Kierowca został skazany na dwa lata i dwa miesiące więzienia, sąd orzekł też dożywotni zakaz prowadzenia pojazdów, 5 tys. zł świadczenia pieniężnego na cel społeczny oraz łącznie 30 tys. zł nawiązki na rzecz bliskich ofiary. Wyrok nie jest prawomocny. Obrona chciała uniewinnienia od zarzutów dotyczących spowodowania wypadku oraz warunkowego umorzenia postępowania dotyczącego jazdy bez uprawnień i w stanie nietrzeźwości, ewentualnie kary grzywny.
Do wypadku doszło w czerwcu 2023 r. we wsi Hornostaje Osada k. Moniek w województwie podlaskim. Prokuratura zarzuciła motocykliście, że umyślnie naruszył zasady bezpieczeństwa w ruchu drogowym, jechał bez prawa jazdy i będąc w stanie nietrzeźwości. Jak podkreślono, badanie krwi wykazało u sprawcy wypadku 0,74 promila alkoholu, kierujący motocyklem źle ocenił sytuację, na prostym odcinku nie zachował szczególnej ostrożności, nie dostosował prędkości do warunków i potrącił pieszego przechodzącego przez drogę. Obrażenia były śmiertelne.
Sporny znak terenu zabudowanego. Drogowcy go usunęli
Uzasadniając wyrok, sędzia Magdalena Beziuk-Gawęcka przyznała, że w miejscu, gdzie doszło do wypadku, nie było znaku, iż jest to teren zabudowany. To oznaczenie, że ograniczenie prędkości wynosi do 50 km/h, zostało zdemontowane przez drogowców na czas remontu drogi. Na wjeździe do miejscowości zabrakło więc informacji o ograniczeniu prędkości, gdy nastąpił wypadek.
REKLAMA
- Zaostrzenie kar dla piratów drogowych. Rząd przedstawił zmiany
- Przewinienia pieszych i kierowców. Policja sprawdziła, co się dzieje przy przejściach
Sąd podkreślił jednak, że oskarżony nie zachował szczególnej ostrożności i nie dostosował prędkości do drogowych warunków. - Nie ma znaczenia w tej sprawie to, czy był to teren zabudowany, czy nie. Znaczenie ma to, że oskarżony i każdy uczestnik ruchu drogowego powinien dostosować prędkość do warunków, które w danym momencie panują na drodze. A sytuacja była taka, że są zabudowania, stoją samochody na poboczach i pojawia się pieszy - mówiła sędzia.

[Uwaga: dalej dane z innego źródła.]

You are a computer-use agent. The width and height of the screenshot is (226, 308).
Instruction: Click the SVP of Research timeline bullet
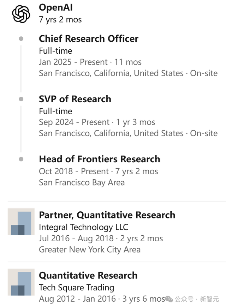click(21, 99)
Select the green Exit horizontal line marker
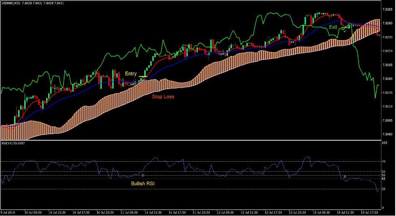 pos(346,27)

Szczegóły procesu. Sprawca "nie obserwował należycie" drogi
Proces trwał od jesieni 2023 roku, sąd zasięgnął opinii biegłych różnych specjalności, przede wszystkim z zakresu ruchu drogowego. Oskarżony przyznał się jedynie do jazdy pod wpływem alkoholu i bez uprawnień, ale nie do spowodowania śmiertelnego wypadku. Argumentował, że to pieszy niespodziewanie wtargnął na jezdnię, do tego wyszedł zza samochodu zaparkowanego na poboczu, a on nie miał czasu i szans, by uniknąć potrącenia.

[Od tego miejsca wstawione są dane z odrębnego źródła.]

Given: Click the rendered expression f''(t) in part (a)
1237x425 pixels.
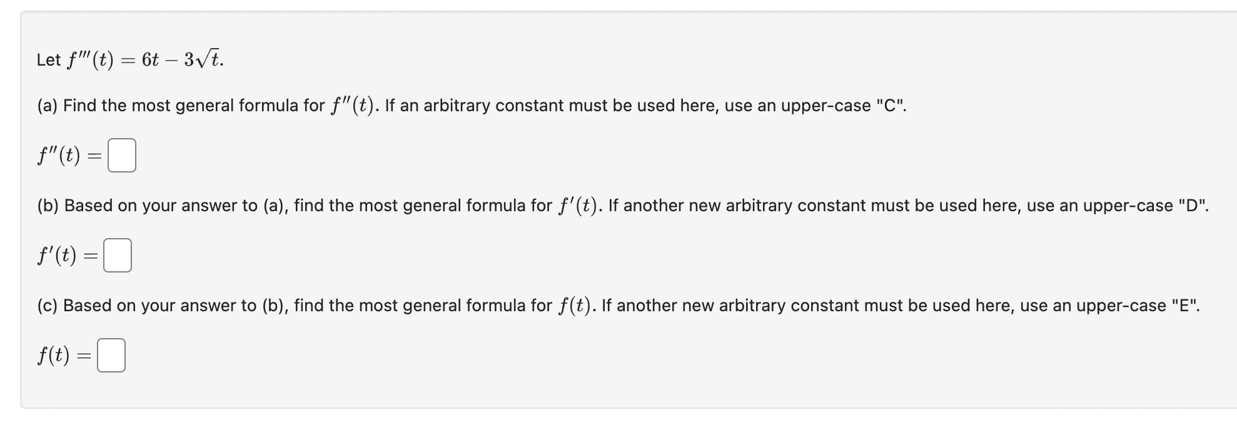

Sąd uznał jednak, że to wyłącznie motocyklista ponosi winę za wypadek. Za bezsporne uznano, że motocyklista "nie obserwował należycie" drogi przed sobą i nie zareagował w porę, na co - w ocenie sądu - miał też wpływ spożyty alkohol. - Pieszy poruszał się w sposób odpowiedni do swego wieku i w sposób prawidłowy. W jaki sposób by nie przechodził, to każdy kierujący pojazdem winien zachować się na drodze w sposób odpowiadający przepisom ruchu drogowego - mówiła sędzia.
REKLAMA
Sugestie, że wtargną na drogę. "To nas najbardziej bolało"
Przypominała opinię biegłych i rodziny, że 91-latek był w dobrym zdrowiu, sprawny fizycznie. Na publikacji wyroku byli tylko bliscy zmarłego, którzy w sprawie mają status oskarżycieli posiłkowych. Jak mówili po wyjściu z sali rozpraw, są usatysfakcjonowani wyrokiem, a najważniejsze dla nich jest uznanie przez sąd, że to nie ich ojciec był winny czy współwinny spowodowania tego wypadku. - Tata został oczyszczony z sugestii (taka była linia obrony oskarżonego - red.), że wtargnął oskarżonemu pod koła, z czym nie mogliśmy się zgodzić i co nas najbardziej bolało i nam leżało na sercu - powiedziała jedna z córek ofiary wypadku.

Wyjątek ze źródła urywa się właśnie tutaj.